OldEnglish on December 11, 2012 at 5:48 PM
The liberal bits of us are. Their ideological relationship with Europe, particularly its economic theories and practices, is neatly summed up in this analytical study:
http://www.theonion.com/articles/european-men-are-so-much-more-romantic-than-americ,11552/
JeremiahJohnson on December 11, 2012 at 6:01 PM
You paint with too broad a brush, unfortunately – and this attitude turns off a lot of Asian voters. For example, I used to work at a technology company which had a lot of Indian engineers – a country with very strong democratic traditions (if we think our democracy is messy, just hearing about how messy Indian democracy is with a billion people with vastly different subcultures gave me the jitters). So, a lot of the immigrants from the “3rd world” do bring strong democratic values with them. Not to mention significantly superior math skills.
peter_griffin on December 11, 2012 at 6:04 PM
India is a corrupt hell hole that is still dominated by a rigid caste system and backwardness. Why you would want to import backwardness and those with a fondness for a caste system is beyond me. I mean, I can understand why the Democrats would want to import such thinking.
http://reason.com/archives/2012/01/24/the-tragic-truth-about-indias-caste-syst
But they have democratic values! They do math!

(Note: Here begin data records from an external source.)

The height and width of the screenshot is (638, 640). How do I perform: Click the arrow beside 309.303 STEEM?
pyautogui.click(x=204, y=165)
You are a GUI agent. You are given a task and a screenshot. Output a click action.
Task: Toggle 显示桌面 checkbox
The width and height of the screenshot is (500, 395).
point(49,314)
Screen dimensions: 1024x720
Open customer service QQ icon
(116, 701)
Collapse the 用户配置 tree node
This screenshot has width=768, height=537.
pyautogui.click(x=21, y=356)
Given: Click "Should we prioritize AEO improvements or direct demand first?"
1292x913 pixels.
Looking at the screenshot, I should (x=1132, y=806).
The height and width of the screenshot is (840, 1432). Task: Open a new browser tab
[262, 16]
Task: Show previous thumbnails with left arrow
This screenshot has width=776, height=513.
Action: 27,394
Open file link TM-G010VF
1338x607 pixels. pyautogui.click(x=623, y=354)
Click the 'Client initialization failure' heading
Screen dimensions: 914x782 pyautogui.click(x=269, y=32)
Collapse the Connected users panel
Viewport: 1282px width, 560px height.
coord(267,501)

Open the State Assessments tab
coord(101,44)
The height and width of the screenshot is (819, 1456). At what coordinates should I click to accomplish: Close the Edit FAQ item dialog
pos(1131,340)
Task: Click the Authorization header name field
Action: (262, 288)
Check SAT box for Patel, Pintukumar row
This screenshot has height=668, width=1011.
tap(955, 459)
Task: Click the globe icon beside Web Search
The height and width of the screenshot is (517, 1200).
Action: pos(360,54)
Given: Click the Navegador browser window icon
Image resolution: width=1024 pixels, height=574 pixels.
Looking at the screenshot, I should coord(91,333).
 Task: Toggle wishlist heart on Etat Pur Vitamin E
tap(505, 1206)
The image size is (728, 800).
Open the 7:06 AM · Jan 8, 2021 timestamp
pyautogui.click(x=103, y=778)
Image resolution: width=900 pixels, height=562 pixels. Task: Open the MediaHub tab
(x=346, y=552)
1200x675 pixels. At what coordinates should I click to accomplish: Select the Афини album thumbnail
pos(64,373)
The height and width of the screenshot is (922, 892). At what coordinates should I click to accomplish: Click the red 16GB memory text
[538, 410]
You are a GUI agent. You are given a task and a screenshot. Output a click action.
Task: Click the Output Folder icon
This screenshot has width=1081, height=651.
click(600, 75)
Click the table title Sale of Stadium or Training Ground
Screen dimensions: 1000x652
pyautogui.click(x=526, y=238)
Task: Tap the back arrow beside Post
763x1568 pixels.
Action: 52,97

Punchenko on December 11, 2012 at 6:14 PM
Actually a lot of the caste system battles are similar to our affirmative action battles being played out in the Supreme Court right now. A lot of Indians I have talked to complain bitterly about the spots they lost in their colleges because of affirmative action, and to an extent are sympathetic to people opposing affirmative action in US college admissions. I think you would want to make allies with people who share some of your values, if not all of them. Just treating everyone whom you don’t love with a broad brush gets them to vote against you enmasse. Think about it.
peter_griffin on December 11, 2012 at 6:20 PM
Corruption is a valid issue though – and both India and China are trying to grapple with it. As far as I have seen, the educated Indian immigrants who come to our shores are as ethical as we are, but they themselves would be quick to admit that institutional corruption is a problem that is hurting their growth curve substantially.
peter_griffin on December 11, 2012 at 6:23 PM
I thought about it and I have decided I want less Third World immigrants.
And Indians do benefit from Affirmative Action in hiring decisions and with the special government programs set aside for minorities like small business loans, etc.
Sure, they’re being denied choice spots in the Ivy League, but so aren’t most Americans of high ability:
http://www.theamericanconservative.com/articles/the-myth-of-american-meritocracy/
And I would add that you can’t beat Santa Claus — especially a Santa Claus that scares non-white people and women with the conjured Evil White Man devil who is coming for your goodies and special race-based privileges.
Punchenko on December 11, 2012 at 6:37 PM
You nailed it with that last sentence.
The Democrats of today were the royalty of yesteryear: overpaid, overdressed, overbearing self-propelled sacks of flatulence that would ruled by fiat and an iron fist. God forbid that we ever see the return of either the caste or class system.